How many lines in the records below contain the word "battery"? Reply with the number alone.
* * *
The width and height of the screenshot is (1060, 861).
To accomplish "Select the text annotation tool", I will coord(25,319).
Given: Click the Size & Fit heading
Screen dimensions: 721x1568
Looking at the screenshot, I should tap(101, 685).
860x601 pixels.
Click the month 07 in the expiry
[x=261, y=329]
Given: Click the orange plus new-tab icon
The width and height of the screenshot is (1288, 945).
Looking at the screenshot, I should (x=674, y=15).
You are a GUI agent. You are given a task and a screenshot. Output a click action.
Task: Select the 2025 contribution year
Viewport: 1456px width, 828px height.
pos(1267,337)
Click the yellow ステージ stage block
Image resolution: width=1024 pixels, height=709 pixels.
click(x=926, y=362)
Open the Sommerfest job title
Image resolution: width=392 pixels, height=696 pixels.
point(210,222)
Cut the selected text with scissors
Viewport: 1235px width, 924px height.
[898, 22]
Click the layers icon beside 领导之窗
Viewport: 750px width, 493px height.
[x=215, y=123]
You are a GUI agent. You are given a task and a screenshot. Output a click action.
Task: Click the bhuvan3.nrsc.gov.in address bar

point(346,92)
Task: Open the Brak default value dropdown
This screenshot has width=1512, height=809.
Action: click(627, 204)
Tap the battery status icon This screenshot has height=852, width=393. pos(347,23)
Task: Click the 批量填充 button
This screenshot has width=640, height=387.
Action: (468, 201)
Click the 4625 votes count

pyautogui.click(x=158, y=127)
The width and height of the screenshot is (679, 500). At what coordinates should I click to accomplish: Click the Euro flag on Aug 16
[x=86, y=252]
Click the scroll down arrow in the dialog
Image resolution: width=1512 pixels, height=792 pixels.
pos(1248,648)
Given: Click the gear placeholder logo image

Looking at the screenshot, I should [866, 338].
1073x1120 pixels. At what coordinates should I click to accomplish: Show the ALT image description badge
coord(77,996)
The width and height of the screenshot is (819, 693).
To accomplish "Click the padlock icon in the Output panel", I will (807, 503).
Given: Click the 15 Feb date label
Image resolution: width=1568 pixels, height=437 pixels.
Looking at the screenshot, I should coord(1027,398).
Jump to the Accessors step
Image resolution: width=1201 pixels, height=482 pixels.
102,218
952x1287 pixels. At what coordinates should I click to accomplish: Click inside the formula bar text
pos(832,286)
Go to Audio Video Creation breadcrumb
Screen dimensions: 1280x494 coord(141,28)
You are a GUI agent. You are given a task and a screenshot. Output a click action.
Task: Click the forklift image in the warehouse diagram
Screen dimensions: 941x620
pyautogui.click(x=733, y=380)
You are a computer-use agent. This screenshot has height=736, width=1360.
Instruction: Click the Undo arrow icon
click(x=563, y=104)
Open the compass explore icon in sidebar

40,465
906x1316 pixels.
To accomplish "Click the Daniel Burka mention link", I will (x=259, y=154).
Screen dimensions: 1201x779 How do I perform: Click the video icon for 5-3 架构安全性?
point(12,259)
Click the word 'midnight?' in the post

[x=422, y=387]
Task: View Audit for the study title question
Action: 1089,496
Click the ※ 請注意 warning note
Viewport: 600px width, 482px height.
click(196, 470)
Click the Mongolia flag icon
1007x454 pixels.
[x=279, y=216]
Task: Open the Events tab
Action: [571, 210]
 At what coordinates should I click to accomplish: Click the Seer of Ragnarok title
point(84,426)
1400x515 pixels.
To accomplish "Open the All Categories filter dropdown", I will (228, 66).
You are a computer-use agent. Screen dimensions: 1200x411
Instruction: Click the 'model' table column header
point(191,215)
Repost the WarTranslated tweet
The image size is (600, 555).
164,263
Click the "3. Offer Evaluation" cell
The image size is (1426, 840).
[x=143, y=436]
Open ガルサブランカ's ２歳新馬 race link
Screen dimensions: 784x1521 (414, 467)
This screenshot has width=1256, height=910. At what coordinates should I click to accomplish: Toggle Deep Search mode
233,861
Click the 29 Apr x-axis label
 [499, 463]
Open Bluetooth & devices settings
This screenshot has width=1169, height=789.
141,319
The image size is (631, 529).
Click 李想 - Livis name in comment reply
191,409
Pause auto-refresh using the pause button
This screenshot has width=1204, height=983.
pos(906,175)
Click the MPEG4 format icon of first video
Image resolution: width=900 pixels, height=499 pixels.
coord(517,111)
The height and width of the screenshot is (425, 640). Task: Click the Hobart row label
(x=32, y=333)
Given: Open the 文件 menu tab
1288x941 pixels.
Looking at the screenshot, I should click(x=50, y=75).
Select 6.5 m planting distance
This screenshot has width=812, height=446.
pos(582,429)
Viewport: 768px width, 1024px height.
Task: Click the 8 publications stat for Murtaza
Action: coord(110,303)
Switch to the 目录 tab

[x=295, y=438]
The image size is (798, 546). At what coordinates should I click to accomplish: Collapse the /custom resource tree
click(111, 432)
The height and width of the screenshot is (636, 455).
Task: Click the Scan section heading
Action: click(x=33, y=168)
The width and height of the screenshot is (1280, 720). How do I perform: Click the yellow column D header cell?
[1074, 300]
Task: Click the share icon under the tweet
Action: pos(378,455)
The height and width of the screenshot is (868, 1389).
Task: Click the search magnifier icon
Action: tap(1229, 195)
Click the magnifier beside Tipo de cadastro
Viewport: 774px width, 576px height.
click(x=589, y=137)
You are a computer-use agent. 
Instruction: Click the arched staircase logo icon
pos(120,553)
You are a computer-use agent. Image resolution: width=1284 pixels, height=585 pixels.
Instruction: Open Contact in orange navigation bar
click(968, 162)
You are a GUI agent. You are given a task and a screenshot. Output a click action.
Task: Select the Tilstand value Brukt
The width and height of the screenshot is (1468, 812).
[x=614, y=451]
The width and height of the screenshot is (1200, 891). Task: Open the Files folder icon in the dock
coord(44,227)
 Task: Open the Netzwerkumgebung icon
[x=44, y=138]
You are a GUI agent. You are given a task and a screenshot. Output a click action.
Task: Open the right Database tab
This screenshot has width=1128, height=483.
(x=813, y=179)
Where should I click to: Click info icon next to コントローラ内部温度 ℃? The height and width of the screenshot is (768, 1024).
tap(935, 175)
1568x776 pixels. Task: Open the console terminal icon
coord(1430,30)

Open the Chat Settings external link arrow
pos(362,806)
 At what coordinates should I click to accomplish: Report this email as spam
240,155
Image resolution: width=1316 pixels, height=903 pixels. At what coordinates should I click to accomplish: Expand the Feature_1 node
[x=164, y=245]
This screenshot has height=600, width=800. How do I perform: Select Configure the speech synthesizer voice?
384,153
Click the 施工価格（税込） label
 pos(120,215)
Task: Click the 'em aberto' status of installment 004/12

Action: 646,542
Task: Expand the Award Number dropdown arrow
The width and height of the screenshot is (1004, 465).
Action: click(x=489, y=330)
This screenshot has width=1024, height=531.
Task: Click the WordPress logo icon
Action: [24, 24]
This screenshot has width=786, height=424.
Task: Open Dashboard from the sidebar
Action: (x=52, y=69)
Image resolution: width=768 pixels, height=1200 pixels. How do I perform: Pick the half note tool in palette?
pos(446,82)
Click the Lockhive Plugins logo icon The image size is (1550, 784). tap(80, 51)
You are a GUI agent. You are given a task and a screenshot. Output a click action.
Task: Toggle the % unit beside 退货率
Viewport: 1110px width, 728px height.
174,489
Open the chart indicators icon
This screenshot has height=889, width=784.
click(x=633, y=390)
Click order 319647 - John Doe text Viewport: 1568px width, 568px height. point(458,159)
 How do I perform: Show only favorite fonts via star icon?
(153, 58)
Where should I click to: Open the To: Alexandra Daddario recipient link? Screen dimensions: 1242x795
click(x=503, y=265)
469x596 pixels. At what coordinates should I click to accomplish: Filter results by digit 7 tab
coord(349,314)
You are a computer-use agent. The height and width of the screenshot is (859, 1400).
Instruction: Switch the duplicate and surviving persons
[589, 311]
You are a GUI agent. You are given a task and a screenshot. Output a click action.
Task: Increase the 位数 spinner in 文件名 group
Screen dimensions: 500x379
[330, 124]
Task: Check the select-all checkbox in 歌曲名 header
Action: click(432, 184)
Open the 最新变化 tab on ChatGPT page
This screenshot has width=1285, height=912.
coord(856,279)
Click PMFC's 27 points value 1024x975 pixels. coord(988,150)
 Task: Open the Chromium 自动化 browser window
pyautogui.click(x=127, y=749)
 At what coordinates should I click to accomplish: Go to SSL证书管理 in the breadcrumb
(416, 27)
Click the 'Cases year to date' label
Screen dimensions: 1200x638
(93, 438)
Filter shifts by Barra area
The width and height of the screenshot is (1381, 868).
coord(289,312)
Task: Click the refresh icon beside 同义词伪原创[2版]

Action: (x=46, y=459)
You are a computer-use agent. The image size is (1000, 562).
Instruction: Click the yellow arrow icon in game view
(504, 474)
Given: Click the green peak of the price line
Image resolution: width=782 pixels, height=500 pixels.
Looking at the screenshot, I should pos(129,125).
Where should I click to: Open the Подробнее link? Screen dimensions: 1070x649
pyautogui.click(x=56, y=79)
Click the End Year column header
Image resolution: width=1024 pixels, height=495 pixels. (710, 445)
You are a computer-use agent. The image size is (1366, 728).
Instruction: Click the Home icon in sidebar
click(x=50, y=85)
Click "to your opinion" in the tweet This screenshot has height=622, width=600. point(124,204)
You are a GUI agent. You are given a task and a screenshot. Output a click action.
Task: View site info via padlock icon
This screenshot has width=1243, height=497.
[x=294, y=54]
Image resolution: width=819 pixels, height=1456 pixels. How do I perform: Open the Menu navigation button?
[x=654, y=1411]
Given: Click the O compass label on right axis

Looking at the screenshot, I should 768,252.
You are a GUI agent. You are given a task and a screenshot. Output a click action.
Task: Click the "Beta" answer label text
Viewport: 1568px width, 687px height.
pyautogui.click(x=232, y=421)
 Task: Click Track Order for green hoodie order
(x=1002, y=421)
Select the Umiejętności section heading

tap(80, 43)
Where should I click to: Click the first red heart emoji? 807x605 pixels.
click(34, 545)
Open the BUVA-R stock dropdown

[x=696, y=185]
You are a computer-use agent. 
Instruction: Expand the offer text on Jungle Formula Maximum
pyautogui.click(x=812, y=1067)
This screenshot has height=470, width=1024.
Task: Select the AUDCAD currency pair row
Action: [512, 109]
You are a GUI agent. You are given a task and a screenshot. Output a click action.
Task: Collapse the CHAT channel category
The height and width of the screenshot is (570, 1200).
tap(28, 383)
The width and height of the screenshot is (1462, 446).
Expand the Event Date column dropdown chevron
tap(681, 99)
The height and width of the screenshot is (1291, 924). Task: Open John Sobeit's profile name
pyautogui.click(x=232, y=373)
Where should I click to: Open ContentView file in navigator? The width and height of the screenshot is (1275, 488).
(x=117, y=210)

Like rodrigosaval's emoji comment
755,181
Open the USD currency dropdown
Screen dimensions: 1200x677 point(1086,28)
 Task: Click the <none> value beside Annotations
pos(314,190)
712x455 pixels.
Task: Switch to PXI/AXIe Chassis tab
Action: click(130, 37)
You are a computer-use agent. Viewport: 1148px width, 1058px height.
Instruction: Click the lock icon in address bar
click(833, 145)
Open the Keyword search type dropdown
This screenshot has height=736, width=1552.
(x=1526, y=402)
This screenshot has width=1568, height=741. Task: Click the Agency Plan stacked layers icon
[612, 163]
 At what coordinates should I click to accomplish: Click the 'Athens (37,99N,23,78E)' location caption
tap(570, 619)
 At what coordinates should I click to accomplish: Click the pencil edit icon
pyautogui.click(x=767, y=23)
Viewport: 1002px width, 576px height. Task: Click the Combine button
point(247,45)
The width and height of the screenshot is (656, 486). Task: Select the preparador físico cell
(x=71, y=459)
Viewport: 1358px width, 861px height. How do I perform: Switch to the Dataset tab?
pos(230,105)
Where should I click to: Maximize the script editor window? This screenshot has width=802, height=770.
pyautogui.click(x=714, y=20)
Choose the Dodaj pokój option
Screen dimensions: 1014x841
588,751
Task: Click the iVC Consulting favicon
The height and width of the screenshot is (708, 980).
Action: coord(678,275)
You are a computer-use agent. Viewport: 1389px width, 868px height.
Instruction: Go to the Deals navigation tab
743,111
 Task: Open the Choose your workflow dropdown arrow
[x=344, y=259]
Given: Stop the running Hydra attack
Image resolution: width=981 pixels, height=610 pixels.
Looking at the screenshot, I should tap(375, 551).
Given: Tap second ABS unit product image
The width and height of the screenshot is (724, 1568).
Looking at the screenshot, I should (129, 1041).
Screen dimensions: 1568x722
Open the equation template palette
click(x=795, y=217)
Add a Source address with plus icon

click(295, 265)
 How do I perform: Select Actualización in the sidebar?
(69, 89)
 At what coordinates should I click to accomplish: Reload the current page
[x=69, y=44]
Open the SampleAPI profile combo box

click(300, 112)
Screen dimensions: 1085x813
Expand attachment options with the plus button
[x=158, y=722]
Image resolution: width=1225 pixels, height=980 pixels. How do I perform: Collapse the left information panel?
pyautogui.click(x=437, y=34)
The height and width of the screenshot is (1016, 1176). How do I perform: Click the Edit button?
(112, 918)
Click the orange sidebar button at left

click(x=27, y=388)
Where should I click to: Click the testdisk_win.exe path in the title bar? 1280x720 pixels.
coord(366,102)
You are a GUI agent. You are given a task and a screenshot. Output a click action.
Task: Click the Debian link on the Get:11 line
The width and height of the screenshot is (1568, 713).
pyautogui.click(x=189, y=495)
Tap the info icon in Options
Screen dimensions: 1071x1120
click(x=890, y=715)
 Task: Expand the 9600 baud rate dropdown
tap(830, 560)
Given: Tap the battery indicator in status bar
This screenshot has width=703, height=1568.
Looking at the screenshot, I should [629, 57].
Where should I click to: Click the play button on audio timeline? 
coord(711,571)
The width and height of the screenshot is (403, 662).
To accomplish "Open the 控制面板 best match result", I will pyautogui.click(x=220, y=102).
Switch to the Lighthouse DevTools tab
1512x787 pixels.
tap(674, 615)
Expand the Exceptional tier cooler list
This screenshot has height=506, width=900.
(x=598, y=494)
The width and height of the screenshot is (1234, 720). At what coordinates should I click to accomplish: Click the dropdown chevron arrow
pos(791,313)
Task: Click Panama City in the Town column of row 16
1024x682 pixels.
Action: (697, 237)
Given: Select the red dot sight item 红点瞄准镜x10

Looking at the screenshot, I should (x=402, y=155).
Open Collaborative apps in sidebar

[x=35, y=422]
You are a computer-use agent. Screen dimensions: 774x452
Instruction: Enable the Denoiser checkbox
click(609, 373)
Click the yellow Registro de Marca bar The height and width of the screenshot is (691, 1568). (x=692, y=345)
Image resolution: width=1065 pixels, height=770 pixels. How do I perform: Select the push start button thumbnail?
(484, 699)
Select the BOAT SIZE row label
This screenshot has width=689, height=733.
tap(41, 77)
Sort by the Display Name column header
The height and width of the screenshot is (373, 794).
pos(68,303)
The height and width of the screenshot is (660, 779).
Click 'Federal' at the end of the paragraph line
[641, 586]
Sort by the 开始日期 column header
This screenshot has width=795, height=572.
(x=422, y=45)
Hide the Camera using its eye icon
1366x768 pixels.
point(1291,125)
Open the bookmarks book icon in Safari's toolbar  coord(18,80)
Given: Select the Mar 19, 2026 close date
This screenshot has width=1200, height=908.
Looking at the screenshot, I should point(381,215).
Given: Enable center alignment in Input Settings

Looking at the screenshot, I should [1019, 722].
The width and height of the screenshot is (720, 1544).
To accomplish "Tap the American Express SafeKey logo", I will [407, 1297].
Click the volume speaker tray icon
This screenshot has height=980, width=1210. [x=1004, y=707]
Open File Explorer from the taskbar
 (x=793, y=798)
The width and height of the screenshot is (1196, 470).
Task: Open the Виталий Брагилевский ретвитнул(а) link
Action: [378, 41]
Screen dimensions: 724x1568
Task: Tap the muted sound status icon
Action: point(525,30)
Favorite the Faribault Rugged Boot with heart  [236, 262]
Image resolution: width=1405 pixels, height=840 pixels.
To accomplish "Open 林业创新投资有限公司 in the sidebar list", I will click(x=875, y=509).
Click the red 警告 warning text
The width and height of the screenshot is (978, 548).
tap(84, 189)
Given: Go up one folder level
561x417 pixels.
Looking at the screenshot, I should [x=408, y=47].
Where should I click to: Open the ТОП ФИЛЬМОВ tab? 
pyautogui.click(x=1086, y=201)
* * *
• [Solution]:
2